§ WORK ORDER
Filter the entries for the string "breadcrumb". Copy each line that has it.

§ MATERIAL FOR THE TASK

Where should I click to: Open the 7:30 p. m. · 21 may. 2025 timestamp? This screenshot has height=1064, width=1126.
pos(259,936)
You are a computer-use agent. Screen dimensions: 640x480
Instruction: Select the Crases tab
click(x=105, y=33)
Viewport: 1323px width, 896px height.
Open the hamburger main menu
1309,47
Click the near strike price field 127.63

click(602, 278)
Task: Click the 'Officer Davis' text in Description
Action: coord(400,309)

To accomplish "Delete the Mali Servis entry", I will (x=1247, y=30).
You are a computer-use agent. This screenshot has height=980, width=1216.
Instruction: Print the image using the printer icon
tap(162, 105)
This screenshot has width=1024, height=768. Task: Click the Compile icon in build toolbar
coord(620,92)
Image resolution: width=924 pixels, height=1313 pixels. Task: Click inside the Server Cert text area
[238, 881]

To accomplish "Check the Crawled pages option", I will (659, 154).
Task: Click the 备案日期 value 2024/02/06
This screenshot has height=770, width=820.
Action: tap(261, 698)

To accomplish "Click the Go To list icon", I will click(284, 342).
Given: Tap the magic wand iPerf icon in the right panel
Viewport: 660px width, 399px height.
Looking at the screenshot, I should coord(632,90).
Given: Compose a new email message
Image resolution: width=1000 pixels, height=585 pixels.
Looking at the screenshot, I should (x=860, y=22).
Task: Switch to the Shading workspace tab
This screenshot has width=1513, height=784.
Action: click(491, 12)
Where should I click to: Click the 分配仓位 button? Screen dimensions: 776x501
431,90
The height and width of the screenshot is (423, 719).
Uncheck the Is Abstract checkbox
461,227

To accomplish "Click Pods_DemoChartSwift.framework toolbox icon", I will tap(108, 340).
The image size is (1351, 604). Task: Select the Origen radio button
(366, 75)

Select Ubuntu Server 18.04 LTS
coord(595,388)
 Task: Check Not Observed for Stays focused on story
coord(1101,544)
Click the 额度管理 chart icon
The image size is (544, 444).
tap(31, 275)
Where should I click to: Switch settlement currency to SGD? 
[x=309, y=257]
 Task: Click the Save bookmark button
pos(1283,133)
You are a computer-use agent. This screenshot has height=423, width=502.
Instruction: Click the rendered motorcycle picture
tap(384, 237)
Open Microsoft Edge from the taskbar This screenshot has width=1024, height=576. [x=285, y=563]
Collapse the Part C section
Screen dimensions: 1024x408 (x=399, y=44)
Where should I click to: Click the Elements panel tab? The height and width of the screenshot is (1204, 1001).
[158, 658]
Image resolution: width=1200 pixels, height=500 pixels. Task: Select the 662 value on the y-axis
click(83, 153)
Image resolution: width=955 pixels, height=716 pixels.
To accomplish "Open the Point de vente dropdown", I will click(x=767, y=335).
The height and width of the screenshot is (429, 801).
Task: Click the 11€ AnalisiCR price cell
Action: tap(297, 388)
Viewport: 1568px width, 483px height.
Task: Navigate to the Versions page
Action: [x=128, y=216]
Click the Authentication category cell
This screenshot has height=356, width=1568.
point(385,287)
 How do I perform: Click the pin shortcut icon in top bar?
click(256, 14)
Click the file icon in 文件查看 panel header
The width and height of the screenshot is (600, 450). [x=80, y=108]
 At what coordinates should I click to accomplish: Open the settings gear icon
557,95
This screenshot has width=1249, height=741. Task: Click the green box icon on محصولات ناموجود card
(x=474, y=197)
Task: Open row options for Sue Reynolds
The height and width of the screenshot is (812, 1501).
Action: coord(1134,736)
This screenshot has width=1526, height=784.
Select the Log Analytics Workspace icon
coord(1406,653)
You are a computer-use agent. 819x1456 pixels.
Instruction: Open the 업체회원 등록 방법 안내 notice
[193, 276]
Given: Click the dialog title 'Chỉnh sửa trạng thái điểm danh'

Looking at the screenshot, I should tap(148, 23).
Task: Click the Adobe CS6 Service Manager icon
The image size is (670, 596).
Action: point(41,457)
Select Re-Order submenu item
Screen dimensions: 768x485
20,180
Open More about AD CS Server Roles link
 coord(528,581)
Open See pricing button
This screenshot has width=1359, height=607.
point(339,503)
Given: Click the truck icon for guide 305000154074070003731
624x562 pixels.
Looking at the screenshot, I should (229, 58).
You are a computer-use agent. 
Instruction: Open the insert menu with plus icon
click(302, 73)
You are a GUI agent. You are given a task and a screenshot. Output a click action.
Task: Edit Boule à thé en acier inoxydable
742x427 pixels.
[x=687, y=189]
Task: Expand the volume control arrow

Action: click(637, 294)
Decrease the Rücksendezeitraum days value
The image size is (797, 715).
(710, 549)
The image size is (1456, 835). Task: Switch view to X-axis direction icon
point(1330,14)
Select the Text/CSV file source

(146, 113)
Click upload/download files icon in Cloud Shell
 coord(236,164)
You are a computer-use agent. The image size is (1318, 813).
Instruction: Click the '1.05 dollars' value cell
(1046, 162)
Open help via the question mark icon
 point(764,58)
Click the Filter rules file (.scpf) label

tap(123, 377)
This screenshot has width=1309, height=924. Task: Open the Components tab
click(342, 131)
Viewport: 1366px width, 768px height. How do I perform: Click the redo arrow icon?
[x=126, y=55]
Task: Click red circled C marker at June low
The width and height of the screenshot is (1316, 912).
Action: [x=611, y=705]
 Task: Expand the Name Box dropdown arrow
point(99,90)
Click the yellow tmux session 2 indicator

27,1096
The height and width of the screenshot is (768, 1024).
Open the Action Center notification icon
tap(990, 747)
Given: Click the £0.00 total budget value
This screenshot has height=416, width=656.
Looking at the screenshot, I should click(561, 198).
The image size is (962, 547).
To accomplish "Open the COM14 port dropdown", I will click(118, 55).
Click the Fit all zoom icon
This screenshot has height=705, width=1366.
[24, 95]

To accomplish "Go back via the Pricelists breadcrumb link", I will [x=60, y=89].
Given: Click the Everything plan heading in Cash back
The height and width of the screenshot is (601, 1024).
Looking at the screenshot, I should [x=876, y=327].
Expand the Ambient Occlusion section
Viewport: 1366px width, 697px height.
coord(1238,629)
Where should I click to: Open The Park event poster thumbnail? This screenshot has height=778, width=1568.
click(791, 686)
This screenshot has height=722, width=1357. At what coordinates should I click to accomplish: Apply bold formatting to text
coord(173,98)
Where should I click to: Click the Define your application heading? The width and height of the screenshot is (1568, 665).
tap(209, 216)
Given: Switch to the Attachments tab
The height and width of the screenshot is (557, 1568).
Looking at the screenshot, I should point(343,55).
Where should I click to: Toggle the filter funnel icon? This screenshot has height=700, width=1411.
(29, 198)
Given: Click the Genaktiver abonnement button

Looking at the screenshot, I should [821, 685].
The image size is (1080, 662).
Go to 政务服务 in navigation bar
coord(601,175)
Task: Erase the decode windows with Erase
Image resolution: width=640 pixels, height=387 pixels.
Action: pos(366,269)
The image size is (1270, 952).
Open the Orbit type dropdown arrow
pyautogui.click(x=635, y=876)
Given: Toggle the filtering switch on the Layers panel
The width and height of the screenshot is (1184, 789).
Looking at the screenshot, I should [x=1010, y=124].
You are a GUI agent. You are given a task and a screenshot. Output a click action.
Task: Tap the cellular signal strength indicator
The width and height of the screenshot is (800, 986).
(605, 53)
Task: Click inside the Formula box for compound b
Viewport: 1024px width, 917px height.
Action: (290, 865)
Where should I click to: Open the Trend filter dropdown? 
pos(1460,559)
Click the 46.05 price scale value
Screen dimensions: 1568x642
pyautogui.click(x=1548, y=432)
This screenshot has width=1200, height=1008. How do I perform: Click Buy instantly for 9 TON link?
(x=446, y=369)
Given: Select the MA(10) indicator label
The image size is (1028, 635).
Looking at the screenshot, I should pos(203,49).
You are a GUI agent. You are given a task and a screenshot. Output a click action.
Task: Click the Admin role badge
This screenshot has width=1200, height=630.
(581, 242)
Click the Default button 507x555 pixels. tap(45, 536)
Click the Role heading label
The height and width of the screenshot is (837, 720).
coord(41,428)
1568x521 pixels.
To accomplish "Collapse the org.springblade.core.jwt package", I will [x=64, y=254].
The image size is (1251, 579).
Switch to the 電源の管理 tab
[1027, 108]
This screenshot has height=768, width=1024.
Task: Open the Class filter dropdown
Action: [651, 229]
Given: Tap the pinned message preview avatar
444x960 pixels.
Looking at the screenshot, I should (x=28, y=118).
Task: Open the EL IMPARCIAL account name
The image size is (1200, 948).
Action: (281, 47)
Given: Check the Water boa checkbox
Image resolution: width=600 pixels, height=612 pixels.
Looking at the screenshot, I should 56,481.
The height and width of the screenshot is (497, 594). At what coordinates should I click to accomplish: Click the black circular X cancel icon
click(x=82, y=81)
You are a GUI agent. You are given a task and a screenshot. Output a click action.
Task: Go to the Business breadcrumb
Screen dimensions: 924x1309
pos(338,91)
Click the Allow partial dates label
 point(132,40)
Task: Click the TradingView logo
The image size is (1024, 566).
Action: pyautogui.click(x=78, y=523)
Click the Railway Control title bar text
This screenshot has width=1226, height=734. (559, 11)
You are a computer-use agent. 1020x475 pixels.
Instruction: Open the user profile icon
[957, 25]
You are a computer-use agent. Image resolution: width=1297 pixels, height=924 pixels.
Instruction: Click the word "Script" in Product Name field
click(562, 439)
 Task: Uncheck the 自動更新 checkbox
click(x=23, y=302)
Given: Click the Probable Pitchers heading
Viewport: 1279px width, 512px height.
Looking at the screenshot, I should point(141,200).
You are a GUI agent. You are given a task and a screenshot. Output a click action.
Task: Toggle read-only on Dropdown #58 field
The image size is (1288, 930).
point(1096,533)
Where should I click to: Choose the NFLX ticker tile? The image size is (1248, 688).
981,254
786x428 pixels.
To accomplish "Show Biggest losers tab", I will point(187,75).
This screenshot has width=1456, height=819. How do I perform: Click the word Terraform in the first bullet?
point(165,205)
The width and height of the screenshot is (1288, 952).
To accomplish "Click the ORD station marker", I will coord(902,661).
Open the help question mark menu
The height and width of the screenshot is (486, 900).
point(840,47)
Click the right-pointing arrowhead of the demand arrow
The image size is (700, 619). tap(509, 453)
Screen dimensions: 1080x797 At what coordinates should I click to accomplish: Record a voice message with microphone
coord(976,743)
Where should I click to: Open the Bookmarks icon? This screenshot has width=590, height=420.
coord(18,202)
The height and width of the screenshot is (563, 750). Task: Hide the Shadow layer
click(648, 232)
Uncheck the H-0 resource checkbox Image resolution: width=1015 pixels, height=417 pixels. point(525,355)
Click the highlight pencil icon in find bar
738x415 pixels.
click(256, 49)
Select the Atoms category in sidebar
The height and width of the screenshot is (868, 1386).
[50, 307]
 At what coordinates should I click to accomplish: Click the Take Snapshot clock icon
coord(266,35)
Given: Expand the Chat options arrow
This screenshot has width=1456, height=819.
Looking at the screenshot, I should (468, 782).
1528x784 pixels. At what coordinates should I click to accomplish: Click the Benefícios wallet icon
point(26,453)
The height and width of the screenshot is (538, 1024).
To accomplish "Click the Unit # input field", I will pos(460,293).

§ WRITTEN RESPONSE
To accomplish "Go back via the Pricelists breadcrumb link", I will [x=60, y=89].
Task: Go to the Business breadcrumb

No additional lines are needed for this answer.